For years, the progress in treating non–small-cell lung cancer (NSCLC) had reached a plateau. In the last decade, primarily because of molecular oncology, translational research has emerged as the foundation for new therapies for this resistant disease. Recently, we have seen a paradigm shift in our approach to NSCLC. New and relevant studies are examining the role of histology, biomarkers, and growth factor receptor inhibitors in the treatment of NSCLC. The expanding role of identifying “driver mutations” will lead to more effective therapies. This review explores some of the emerging options for the treatment of NSCLC.
The National Cancer Institute estimated that 222,520 individuals (116,750 men and 105,770 women) were diagnosed with and 157,300 individuals (86,200 men and 71,000 women) died of cancer of the lung and bronchus in 2010.1 The cure rate for this disease is estimated to be only 15%.
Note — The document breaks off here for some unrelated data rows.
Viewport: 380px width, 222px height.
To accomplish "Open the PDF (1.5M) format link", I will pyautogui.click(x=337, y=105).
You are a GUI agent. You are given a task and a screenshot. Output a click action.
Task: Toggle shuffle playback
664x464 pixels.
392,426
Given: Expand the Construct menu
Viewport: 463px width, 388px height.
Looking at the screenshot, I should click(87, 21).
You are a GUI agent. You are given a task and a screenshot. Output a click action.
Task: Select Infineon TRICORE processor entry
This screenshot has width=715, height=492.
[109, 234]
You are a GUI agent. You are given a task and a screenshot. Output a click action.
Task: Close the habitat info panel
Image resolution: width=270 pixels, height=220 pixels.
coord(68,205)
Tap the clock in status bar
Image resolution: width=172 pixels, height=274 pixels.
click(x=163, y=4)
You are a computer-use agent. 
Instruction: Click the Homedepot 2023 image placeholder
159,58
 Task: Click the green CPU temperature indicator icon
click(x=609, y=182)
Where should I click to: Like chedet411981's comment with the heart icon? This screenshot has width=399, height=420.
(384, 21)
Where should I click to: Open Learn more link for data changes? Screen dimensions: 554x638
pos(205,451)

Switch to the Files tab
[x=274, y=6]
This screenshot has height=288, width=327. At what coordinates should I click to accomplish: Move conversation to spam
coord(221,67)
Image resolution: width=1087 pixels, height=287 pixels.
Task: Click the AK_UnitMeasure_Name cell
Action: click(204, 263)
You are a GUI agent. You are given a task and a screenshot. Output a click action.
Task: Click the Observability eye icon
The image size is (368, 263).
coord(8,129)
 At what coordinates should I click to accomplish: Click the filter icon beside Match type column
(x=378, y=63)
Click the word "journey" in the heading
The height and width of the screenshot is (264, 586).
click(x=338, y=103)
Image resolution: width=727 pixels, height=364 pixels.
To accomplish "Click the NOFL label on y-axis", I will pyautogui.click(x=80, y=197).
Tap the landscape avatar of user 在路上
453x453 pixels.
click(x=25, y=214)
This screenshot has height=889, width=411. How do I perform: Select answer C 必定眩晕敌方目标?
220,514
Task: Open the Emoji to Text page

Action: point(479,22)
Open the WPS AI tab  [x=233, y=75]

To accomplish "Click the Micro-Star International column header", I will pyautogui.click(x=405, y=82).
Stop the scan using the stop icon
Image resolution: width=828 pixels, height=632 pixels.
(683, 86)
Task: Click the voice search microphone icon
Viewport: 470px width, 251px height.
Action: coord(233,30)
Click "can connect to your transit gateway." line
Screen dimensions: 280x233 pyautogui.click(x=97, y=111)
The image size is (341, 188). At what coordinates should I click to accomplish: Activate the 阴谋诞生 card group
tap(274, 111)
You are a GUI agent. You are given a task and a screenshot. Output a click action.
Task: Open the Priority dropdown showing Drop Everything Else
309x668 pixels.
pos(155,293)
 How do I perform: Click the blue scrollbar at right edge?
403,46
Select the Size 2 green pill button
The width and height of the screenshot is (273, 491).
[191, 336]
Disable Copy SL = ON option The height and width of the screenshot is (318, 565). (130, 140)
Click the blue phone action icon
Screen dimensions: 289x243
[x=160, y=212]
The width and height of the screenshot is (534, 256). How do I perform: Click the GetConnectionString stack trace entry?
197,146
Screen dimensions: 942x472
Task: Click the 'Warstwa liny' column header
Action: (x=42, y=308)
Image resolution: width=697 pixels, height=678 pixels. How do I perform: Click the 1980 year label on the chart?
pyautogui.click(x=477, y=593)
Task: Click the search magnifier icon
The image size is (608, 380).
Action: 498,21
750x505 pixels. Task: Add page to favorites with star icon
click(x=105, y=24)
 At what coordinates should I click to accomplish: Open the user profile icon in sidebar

Results of 2 major trials should help us to better define our screening strategies. Previous lung cancer screening trials showed that screening did not decrease mortality. However, several shortcomings in these trials may have failed to detect a small screening benefit.
The Prostate, Lung, Colorectal, and Ovarian (PLCO) Cancer Screening Trial began in November 1993 and ended in July 2001. This was a randomized controlled study that included 154,901 participants aged 55-74 years and was initiated specifically to determine whether screening would reduce mortality rates from PLCO cancers. Participants received a baseline chest radiograph (CXR), followed by 3 annual single-view CXRs at the 10 US screening centers versus a usual-care control group. The results showed that lung cancer mortality was not reduced when annual CXR screening was compared with usual care in high-risk individuals.2
From August 2002 through April 2004, the National Lung Screening Trial enrolled 53,454 persons at high risk for lung cancer at 33 medical centers in the United States.3
Eligible participants were between 55 and 74 years of age at the time of randomization, had a history of cigarette smoking of at least 30 pack years, and, if former smokers, had quit within the previous 15 years. Persons who had previously received a diagnosis of lung cancer, had undergone chest computed tomography (CT) within 18 months before enrollment, had hemoptysis, or had an unexplained weight loss of more than 6.8 kg (15 lb) in the preceding year were excluded. Participants were randomly assigned to undergo 3 annual screenings with either low-dose CT or single-view postero/anterior chest radiography. The study demonstrated a 20% reduction in lung cancer deaths with low-dose helical CT screening in high-risk patients compared with a conventional CXR.3
Surgery is the primary treatment modality for patients with early-stage operable NSCLC. Approximately half of these patients eventually experience relapse after resection, with a much higher proportion of distant metastases than local recurrences. The 5-year survival rates for NSCLC range from 45% to 50% in stage I, 30% to 35% in stage II, 15% in stage IIIA, 5% in stage IIIB, and only 1% in stage IV.4
The International Adjuvant Lung Cancer Trial, the largest cisplatin-based adjuvant study, showed positive results after a median follow-up of 56 months, but the significant effect was no longer present after a median follow-up of 90 months.5
The lack of long-term survival may be because of the toxicity of chemotherapy or other comorbidities. In the recently updated Medical Research Council meta-analysis and in the Lung Adjuvant Cisplatin Evaluation, the 5-year absolute benefit of chemotherapy compared with placebo ranged from 4% to 5.3% (P
< .0000001 and P
= .004, respectively).6,7
The most common chemotherapy regimen in the trials and the most robust data for adjuvant chemotherapy outside the United States are with the use of vinorelbine (Navelbine) and cisplatin. This regimen does not enjoy such popularity in the United States.